Differences between revisions 15 and 16

Fitting a regression model assuming two changepoints

For two changepoints, K1 and K2, the regression can be parameterised as:

Y = A + B1 (time-K1) I(time<=K1) + B2 (time-K1) I(K1 <= time <= K2) + B3 (time-K2) I(time >=K2)

where A is the predicted average response at K1, A + B2 (K2-K1) is the predicted average response at K2, B1 is the change upto and including K1, B2 is the change between K1 and K2 and B3 is the change from K2 onwards and I() is the indicator function.

In fact it follows the general parameterisation for a model with J-1 changepoints (separating J lines) is $$Y = A + B_text{1} (\mbox{time}-K_text{1}) I(\mbox{time} <= K_text{1}) + \sum_text{i}^text{J-1} [B_text{i} (\mbox{time}-K_text{i-1}) I(K_text{i-1} <= \mbox{time} <= K_text{i}) ] + B_text{J} (\mbox{time} - K_text{J-1}) I(\mbox{time} >= K_text{J-1}) $$

where A is the predicted average response at $$K_text{1}$$, $$A + B_text{i} (k_text{i}-k_text{i-1})$$ is the predicted response at $$K_text{i}$$ (i > 1) and $$B_text{i}$$ is the slope of the line leading up to $$K_text{i}$$.

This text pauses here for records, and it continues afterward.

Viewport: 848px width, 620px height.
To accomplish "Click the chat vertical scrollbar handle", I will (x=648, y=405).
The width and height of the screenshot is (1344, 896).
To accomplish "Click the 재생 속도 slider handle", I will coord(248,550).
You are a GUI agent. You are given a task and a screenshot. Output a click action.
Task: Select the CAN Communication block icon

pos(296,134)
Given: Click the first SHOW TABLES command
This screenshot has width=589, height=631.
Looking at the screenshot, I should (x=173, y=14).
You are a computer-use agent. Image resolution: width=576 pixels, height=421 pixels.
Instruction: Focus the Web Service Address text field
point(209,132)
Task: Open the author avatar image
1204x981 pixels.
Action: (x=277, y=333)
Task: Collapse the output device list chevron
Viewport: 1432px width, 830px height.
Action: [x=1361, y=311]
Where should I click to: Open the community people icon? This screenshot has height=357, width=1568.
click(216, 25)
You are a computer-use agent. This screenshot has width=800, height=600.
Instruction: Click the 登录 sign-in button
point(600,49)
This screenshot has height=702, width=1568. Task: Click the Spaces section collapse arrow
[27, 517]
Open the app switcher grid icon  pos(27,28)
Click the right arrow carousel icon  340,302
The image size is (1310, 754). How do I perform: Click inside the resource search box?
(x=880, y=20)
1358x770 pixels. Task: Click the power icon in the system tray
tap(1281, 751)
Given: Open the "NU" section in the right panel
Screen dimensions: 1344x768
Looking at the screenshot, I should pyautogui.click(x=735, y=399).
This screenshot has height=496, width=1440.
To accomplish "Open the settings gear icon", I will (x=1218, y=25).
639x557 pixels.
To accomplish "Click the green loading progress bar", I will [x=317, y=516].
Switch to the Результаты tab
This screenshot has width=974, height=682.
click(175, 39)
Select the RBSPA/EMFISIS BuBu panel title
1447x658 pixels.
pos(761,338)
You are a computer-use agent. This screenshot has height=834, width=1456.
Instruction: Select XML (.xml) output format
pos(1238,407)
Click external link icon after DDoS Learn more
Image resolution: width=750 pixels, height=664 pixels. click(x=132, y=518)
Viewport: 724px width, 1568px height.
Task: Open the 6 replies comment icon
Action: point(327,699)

As a first step we plot the example data (dat) using the R code below.

npts <- 11
grp <- c(1:npts)
dat <- c(10,10,11,10,11,9,4,2,3,5,9)
stripchart(grp ~ dat, method = "stack")

The data from the 11 time points appear to have two changepoints with an initial flat phase followed by a sharp decrease which culminates in a sharp increase towards the end of the series. The code below fits this two changepoint model in R to the above data set, dat.

npts <- 11

grp <- c(1:npts)
dat <- c(10,10,11,10,11,9,4,2,3,5,9)

rss2 <- matrix(NA,npts,npts)

for (k1 in 1:npts-1) {
 for (k2 in (k1+1):npts) {
gp1 <- rep(0,npts)
gp1 <- (grp[]-k1) * (grp[]-k1 <= 0)
   
gp2 <- rep(0,npts)
gp2 <- (grp[]-k1) * (grp[]-k1 >= 0) * (grp[]-k2 <=0)

gp3 <- rep(0,npts)
gp3 <- (grp[]-k2) * (grp[]-k2 >= 0)

out <- lm(dat ~ gp1 + gp2 + gp3)
out

rss2[k1,k2] <- sum(out$residuals^2)
}
}

coor <- which(rss2 == min(rss2,na.rm=TRUE), arr.ind = TRUE)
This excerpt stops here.